» **What you need to do**
Those lines of the data that hold the word "radio" are to be copied out.

(Saved data entries)
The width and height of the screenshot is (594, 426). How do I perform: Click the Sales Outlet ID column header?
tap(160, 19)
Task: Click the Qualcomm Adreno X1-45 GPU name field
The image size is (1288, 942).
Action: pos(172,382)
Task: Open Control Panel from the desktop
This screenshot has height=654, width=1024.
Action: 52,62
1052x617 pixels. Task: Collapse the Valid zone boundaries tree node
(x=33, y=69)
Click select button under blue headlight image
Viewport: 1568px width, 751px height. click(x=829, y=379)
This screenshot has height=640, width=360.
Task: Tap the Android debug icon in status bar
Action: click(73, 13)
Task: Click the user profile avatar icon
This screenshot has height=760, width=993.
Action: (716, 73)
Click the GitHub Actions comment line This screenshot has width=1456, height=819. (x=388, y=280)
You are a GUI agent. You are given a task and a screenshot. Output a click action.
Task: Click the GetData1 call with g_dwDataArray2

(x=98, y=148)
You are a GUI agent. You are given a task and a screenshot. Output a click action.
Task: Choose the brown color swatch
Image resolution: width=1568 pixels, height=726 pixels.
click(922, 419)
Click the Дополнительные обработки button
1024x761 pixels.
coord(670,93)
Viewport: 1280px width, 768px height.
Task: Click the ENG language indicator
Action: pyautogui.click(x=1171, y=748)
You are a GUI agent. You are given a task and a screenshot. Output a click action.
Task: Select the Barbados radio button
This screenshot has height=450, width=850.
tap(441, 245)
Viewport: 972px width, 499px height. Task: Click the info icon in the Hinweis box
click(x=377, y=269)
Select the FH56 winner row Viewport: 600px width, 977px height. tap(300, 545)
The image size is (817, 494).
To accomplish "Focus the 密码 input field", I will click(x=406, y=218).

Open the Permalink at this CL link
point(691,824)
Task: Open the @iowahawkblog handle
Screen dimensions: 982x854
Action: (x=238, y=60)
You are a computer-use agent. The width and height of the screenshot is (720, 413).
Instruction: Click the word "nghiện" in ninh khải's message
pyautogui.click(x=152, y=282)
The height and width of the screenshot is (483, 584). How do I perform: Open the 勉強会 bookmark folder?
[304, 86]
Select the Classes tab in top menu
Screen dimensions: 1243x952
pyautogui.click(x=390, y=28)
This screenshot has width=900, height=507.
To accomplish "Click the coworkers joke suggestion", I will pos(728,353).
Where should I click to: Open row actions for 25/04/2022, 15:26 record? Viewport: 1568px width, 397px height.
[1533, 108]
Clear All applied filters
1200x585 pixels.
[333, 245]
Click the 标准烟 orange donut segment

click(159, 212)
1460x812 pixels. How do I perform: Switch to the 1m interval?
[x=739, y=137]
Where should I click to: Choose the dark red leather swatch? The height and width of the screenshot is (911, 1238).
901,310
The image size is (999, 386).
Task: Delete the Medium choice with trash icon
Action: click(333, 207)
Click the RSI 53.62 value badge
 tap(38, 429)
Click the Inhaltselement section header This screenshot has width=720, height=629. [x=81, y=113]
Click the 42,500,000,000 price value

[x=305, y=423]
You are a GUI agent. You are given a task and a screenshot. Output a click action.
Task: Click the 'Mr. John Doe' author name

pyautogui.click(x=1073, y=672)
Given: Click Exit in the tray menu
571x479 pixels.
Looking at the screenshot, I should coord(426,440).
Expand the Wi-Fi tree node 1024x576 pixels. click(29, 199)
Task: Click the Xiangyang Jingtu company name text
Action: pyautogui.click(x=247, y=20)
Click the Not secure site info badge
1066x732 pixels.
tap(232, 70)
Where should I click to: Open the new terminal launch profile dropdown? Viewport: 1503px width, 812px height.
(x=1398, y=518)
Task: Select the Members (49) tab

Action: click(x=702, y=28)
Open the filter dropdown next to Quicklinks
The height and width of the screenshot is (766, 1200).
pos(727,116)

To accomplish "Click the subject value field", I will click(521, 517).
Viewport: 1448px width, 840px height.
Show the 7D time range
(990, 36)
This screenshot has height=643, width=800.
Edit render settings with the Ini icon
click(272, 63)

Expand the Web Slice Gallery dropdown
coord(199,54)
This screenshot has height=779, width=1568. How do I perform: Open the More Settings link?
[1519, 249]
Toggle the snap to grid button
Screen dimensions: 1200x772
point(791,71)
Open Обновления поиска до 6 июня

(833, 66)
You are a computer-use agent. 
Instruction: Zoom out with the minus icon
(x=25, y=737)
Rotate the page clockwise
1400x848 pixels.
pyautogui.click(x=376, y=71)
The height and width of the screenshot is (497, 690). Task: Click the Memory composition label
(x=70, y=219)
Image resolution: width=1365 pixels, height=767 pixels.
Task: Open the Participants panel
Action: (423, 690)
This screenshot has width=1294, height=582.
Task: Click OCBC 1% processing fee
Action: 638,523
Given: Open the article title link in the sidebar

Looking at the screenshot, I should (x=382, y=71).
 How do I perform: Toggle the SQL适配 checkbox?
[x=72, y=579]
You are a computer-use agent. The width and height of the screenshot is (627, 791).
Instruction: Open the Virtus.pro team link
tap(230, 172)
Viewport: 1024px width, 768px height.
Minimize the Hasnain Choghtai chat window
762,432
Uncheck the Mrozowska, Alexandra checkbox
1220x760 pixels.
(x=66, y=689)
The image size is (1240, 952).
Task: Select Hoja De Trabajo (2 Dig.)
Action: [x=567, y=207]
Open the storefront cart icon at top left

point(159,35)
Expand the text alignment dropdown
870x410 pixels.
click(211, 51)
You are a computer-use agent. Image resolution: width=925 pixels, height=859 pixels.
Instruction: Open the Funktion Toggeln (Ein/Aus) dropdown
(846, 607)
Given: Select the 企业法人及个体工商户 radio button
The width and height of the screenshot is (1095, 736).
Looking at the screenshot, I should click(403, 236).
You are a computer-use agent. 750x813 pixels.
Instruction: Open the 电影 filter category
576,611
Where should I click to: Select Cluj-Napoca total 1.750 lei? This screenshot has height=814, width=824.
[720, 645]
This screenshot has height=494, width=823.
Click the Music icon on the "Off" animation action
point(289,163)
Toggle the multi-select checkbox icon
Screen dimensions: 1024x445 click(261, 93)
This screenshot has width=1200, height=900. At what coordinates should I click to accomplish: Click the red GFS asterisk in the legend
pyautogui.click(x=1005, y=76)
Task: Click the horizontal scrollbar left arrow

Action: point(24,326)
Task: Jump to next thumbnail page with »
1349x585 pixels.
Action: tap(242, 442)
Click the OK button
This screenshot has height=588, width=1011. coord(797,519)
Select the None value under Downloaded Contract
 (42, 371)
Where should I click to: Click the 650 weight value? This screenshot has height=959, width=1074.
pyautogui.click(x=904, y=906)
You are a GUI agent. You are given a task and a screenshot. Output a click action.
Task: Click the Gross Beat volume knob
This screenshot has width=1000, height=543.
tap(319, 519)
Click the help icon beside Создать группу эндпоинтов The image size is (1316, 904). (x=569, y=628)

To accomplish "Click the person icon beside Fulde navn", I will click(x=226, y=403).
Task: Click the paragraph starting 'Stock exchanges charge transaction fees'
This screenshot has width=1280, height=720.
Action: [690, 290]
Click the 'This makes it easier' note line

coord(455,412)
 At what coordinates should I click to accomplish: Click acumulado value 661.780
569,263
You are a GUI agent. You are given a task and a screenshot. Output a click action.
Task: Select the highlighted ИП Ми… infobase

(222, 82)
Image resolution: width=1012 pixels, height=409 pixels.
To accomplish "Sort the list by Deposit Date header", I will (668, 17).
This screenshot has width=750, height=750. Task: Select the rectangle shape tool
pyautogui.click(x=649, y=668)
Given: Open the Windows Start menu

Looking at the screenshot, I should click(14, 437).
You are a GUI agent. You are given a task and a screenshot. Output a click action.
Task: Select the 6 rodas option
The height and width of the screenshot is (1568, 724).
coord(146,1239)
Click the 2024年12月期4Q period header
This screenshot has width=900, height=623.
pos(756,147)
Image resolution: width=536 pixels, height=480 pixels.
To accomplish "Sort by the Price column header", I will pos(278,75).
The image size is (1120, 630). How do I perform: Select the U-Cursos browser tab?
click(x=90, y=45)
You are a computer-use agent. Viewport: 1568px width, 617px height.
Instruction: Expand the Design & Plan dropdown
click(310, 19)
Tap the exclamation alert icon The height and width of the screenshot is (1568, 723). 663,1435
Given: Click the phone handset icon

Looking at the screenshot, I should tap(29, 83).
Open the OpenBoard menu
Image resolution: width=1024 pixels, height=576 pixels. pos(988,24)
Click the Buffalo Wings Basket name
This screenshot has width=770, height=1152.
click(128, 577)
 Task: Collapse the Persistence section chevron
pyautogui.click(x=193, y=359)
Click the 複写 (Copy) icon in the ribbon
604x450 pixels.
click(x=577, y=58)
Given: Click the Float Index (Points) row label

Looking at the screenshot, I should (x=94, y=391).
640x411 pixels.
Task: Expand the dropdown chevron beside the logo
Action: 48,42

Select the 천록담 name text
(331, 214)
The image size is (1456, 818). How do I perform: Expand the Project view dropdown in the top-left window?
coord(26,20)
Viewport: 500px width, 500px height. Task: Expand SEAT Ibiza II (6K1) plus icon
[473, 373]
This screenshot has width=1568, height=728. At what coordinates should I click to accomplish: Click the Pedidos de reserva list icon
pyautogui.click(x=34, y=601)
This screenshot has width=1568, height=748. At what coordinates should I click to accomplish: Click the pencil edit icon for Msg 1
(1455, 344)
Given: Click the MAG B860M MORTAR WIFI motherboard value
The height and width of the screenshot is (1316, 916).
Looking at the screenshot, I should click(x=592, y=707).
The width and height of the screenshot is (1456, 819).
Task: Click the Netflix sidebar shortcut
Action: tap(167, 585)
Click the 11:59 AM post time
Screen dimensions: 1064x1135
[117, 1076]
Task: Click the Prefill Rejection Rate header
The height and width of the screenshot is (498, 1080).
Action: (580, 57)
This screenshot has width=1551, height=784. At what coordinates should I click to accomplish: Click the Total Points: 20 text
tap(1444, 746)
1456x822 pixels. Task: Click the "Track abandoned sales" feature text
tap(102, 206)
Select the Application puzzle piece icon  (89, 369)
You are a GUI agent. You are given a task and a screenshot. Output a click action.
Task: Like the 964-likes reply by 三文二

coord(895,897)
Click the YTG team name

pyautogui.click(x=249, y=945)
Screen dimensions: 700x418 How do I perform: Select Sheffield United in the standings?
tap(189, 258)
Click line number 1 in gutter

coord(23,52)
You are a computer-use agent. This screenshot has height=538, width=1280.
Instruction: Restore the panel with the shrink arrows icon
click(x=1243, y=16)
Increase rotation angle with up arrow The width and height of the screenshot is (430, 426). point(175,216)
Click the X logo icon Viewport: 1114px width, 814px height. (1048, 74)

» **Task response**
Task: Select the Barbados radio button
Given: Select the 企业法人及个体工商户 radio button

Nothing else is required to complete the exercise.